Vanadium-rich blood cell found in tunicates

A vanadocyte is a specialized type of blood cell found in ascidians (tunicates). These cells are notable for their high levels of vanadium (concentrations 10^{7} higher than that of seawater), which is typically a metabolic poison in other contexts.

==Structure and description==
Vanadocytes are specialized blood cells found in marine tunicates. These cells are 8-13 μm in size and the cytoplasm contains many acidic globules, termed "vanadophores". These cells are one of several types found in the ascidian circulatory system and are abundant in the blood.

The cells are described as highly distinctive, with little variation between species. They have a circular outline that decays into a rosette form upon desiccation, with several inclusions that almost entirely fill the cell. The cell has a greenish color, varying from dark apple to scarcely perceptible, due to their vanadium complexes.

These green cells are not, as was initially believed, symbiotic zooxanthellae, although ascidians are known to have such symbiotes elsewhere.

==Chemistry==
Vanadocytes are of interest to biologists and chemists because they contain high levels of vanadium and vacuole of sulfuric acid with acid mass fraction as high as 9 wt%, both of which are typically toxic to living creatures. Additionally, the vanadium complex itself is unstable, found almost exclusively in the air-oxidizable, +3 oxidation state.

==Function==
The function of vanadocytes is still unclear.
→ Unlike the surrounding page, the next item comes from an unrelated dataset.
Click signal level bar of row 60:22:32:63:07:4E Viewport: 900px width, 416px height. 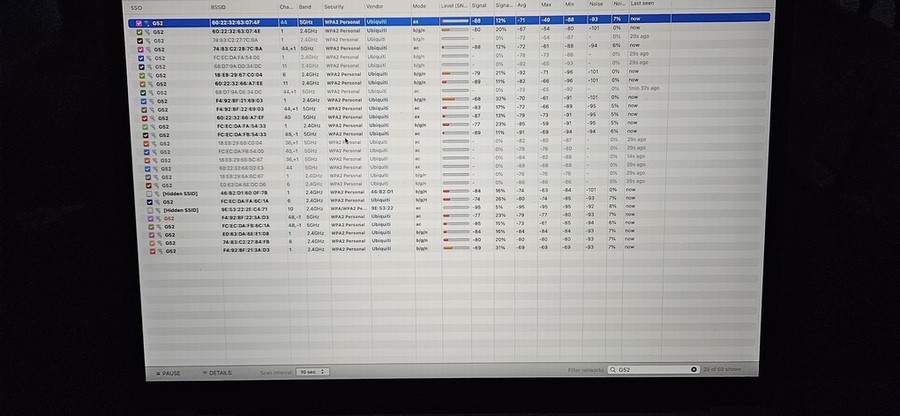pos(454,30)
It has been proposed that the vanadocyte transports and processes nutrients, contributes to the polysaccharide external tunic, or serves as a defense mechanism. It is unlikely that the vanadium complex serves as an oxygen transport mechanism because it is unable to reversibly bind oxygen.

Research into their utility as anti-biofouling (allelopathic) mechanisms concluded that the high acidity and high vanadium levels function to significantly reduce epizoic recruitment and predation.